What Does Murdaugh's Housekeeper Know That Nobody Ever Asked Her On The Stand? artwork

What Does Murdaugh's Housekeeper Know That Nobody Ever Asked Her On The Stand?

Hidden Killers With Tony Brueski | True Crime News & Commentary

June 2, 2026

Twelve and a half hours. That's how long prosecutors spent putting on financial crimes testimony in Alex Murdaugh's first trial. The Supreme Court said it was too much. Way too much. They told the state to cut it back in round two.Blanca Simpson testified for three hours.
Speakers: Tony Brueski, Blanca Simpson
**SPEAKER_1** (0:00)
This is Hidden Killers With Tony Brueski. Here now, Tony Brueski.

**Tony Brueski** (0:06)
The South Carolina Supreme Court didn't just overturn Alex Murdaugh's conviction. They told prosecutors the first trial went too far on financial crimes and not far enough on the actual evidence of murder. 12 and a half hours of testimony about stolen money. Meanwhile, the woman who was inside that house every day, who knew which shirt Alex wore, how Maggie folded her pajamas, and where the towels belonged, and what was moved, missing or wronged the morning after, testified for three hours. If round two is coming, the question isn't just what the prosecution will do differently. It's what Blanca Simpson knows that nobody thought to ask in the first trial of Alex Murdaugh. You spent three hours testifying during the first trial, talking about all different elements of that life. How Maggie folded her pajamas, if she folded her pajamas, where the towels belong, what was moved, missing or wronged the morning after. We can go into some of that again in a little bit.
When you, and in no way would I think you'd change your story, anything like that, but if you're to look at this beyond just your own experiences, in round two, when the prosecution will be asking questions of yourself and others, are there any questions that you look at now and go, I wish they would have asked that the first time, either so you could clarify something or share something that maybe you didn't share, or that others that have information that would have been helpful for the jury to consider, or for people to understand the dynamics of everything that was going on here, the way you see it.

**Blanca Simpson** (2:00)
The first thing was to explain the fact that the first time that I heard the Kennel video, it was on a laptop and the speaker system was not that great. So a lot of people were saying that I contradicted myself. It was not a contradiction. Actually, the way that it was echoing when I was listening to it, it was not that the sound system was horrible on it. So that's one of the reasons that once I heard it and I saw the image, I told them right away who it was, Maggie, Paul, and Alex.

_Extracted information:_
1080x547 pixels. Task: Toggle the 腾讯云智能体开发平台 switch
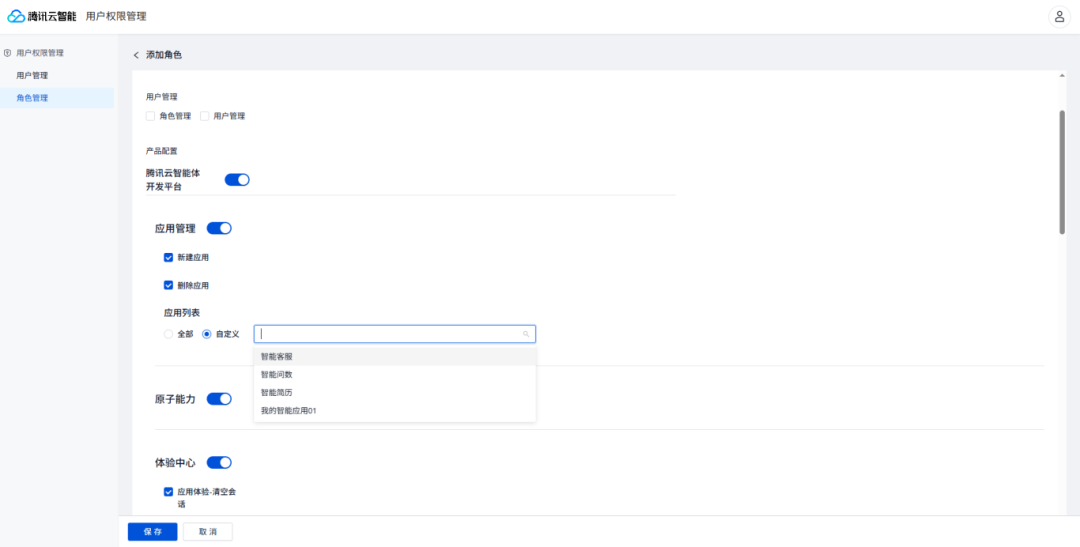[x=237, y=180]
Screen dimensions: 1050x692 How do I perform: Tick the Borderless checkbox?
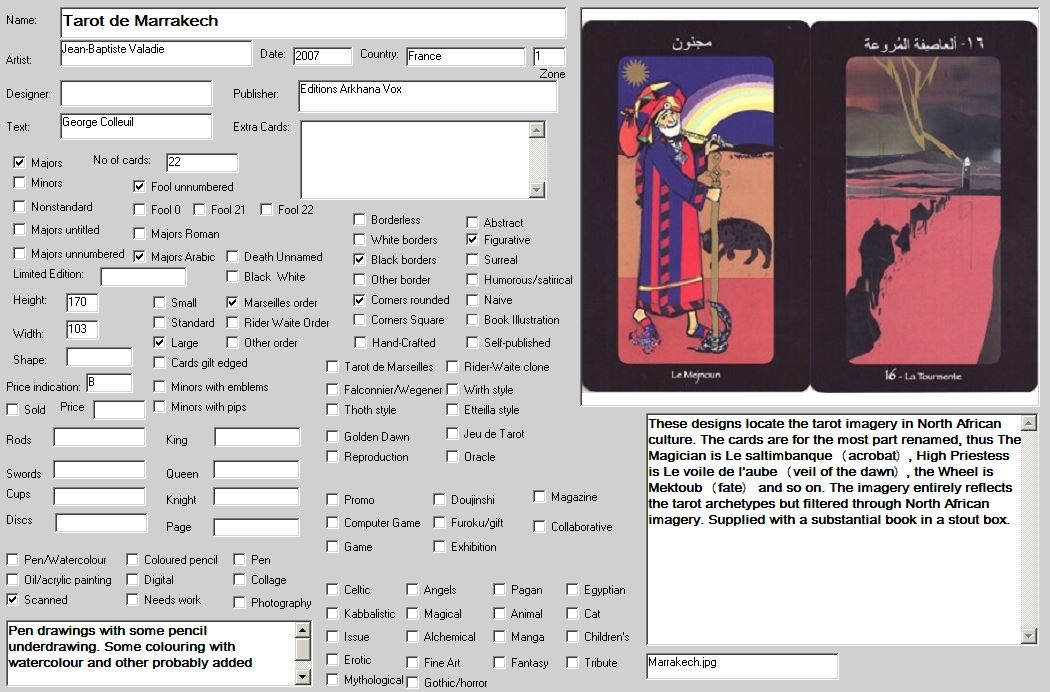360,220
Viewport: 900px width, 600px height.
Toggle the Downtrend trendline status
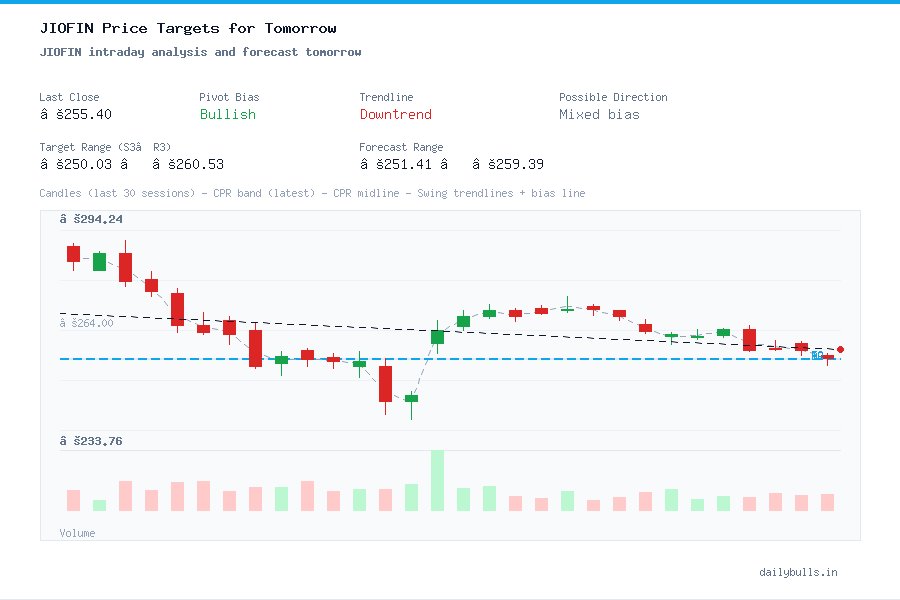[x=396, y=115]
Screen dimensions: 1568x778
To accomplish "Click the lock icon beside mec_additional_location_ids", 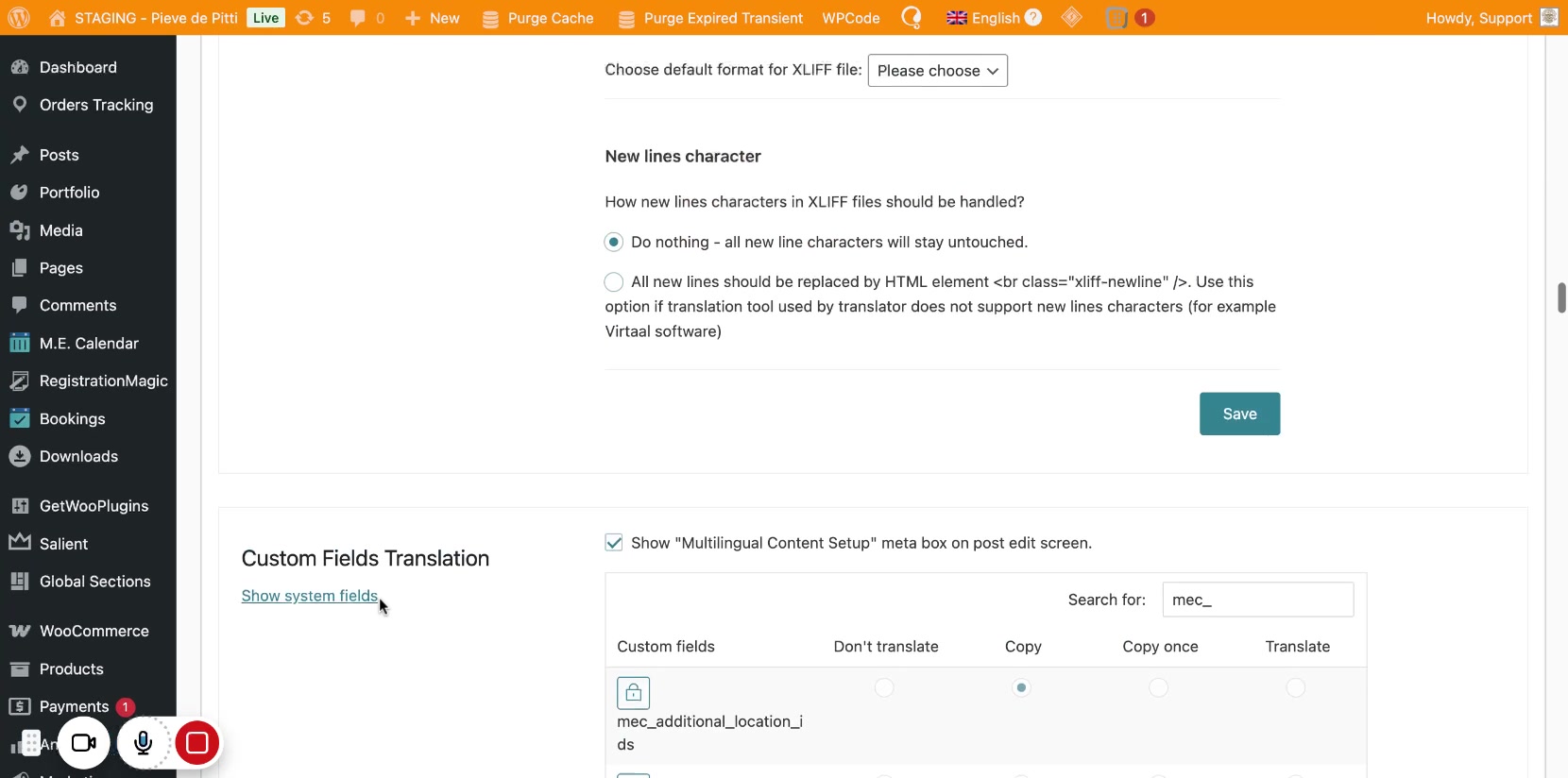I will [633, 693].
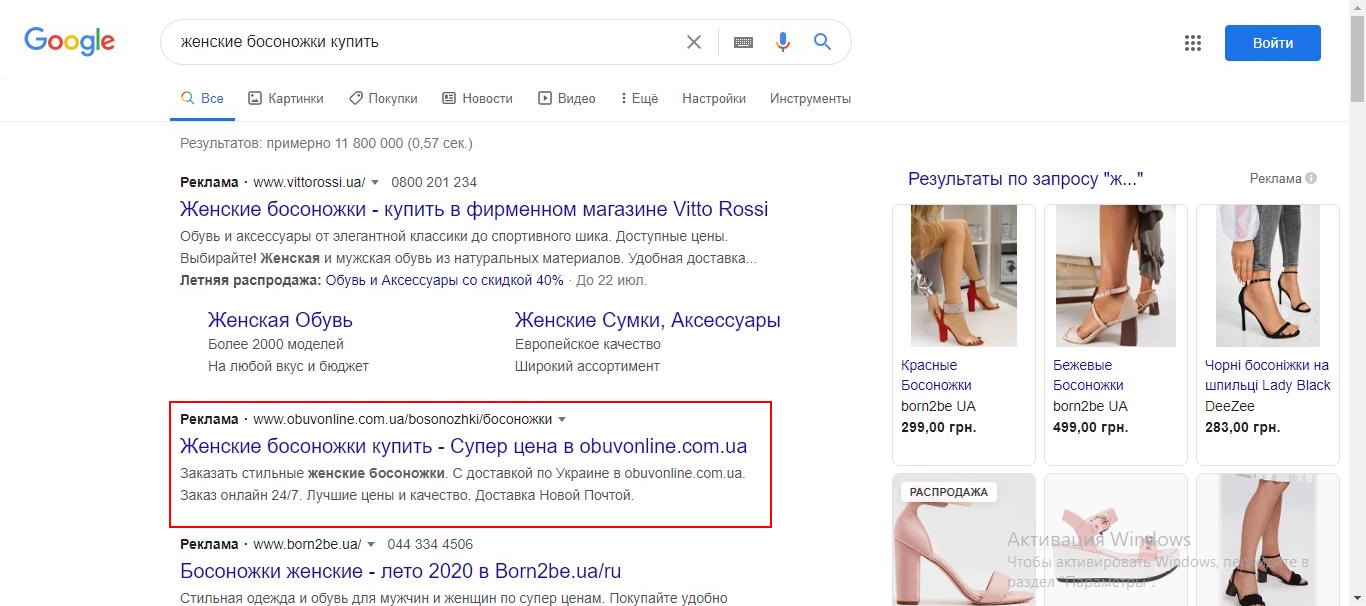Click the blue magnifier search icon
This screenshot has height=606, width=1366.
click(822, 42)
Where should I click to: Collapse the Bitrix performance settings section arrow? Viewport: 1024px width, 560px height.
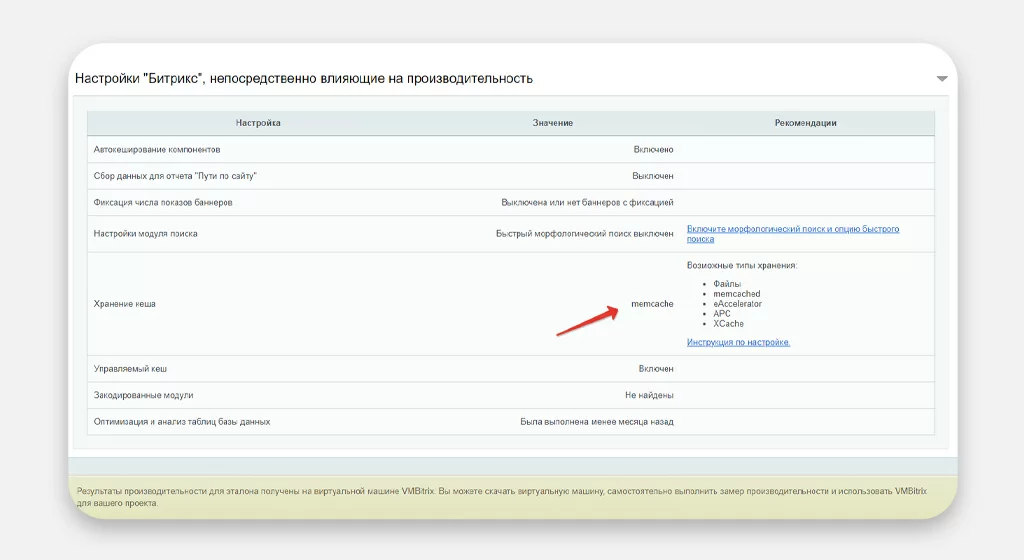[x=941, y=79]
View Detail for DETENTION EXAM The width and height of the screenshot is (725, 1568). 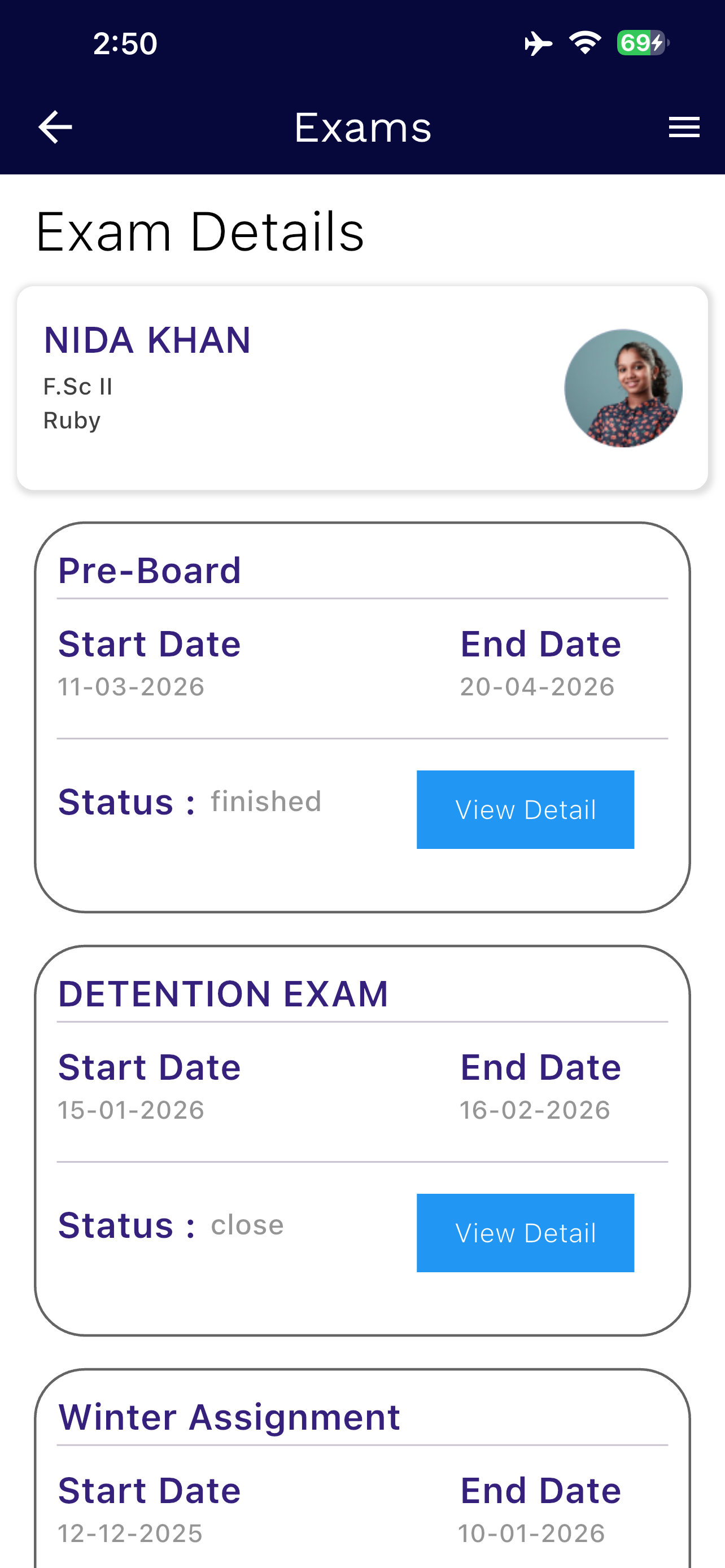[x=525, y=1233]

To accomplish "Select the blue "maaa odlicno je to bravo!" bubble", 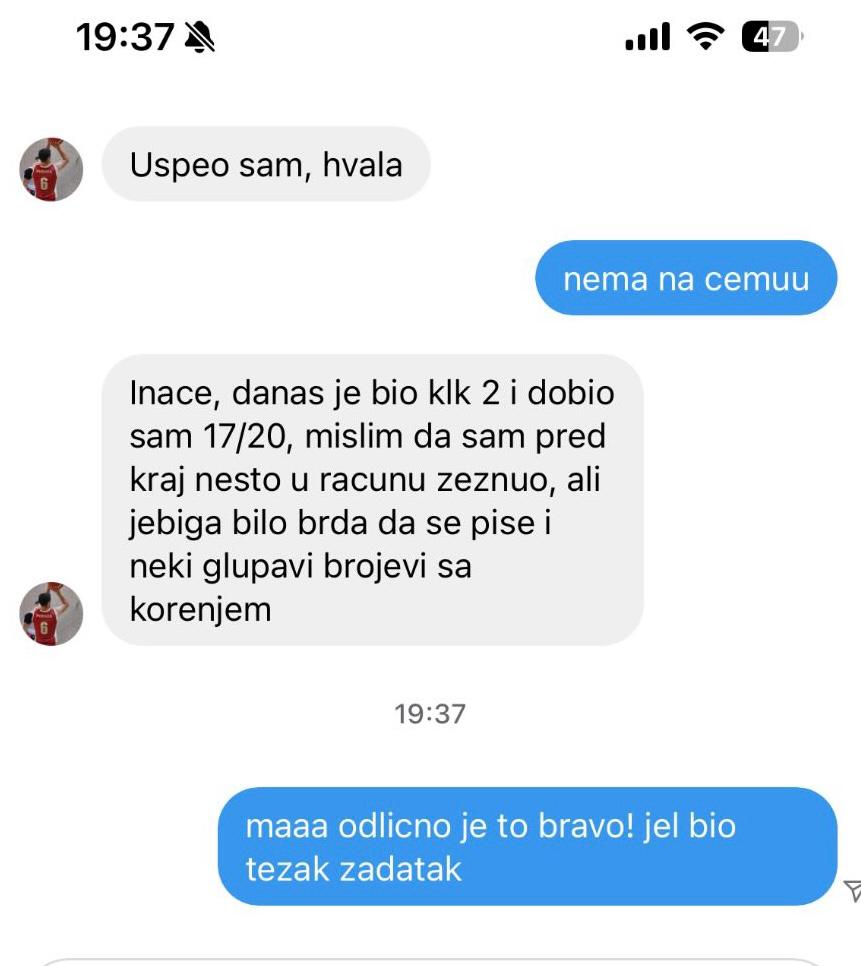I will coord(528,846).
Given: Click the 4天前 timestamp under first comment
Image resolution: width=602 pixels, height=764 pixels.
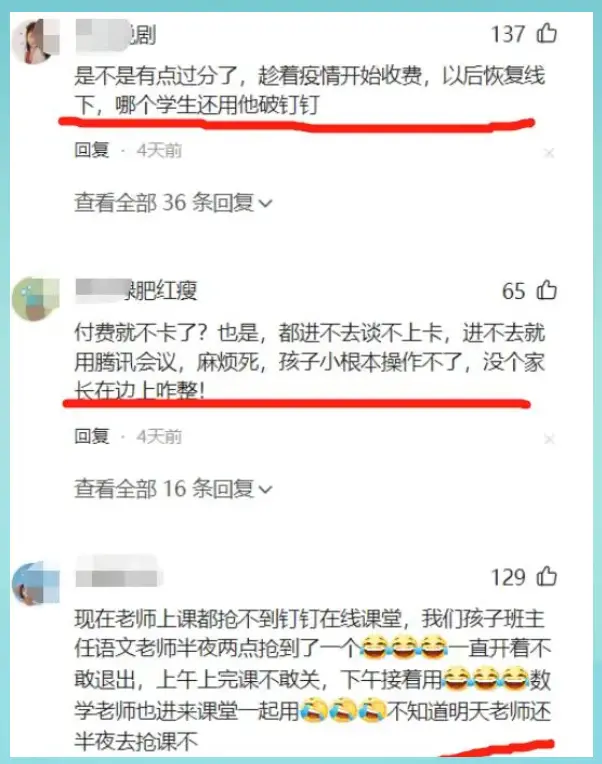Looking at the screenshot, I should (159, 150).
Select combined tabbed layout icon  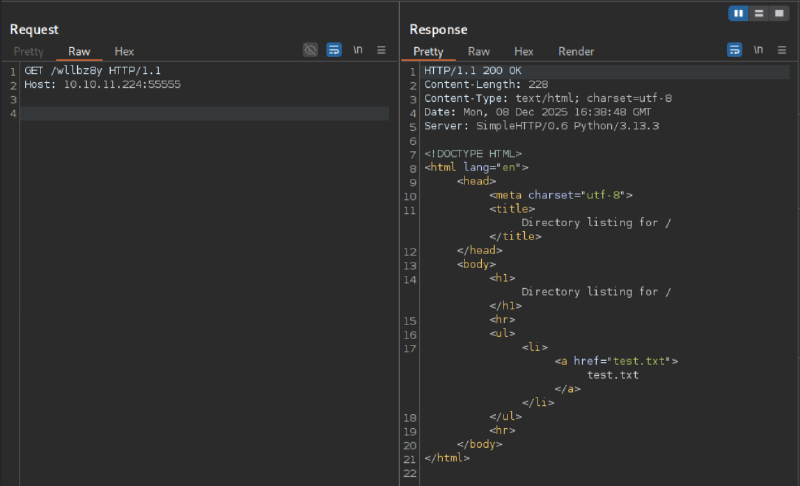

_About this task:_ Return, word for word, the passage in the Murdaugh podcast transcript above, starting at "Twelve and a" and ending at "Simpson testified for three hours.".

_Task answer:_
Twelve and a half hours. That's how long prosecutors spent putting on financial crimes testimony in Alex Murdaugh's first trial. The Supreme Court said it was too much. Way too much. They told the state to cut it back in round two.Blanca Simpson testified for three hours.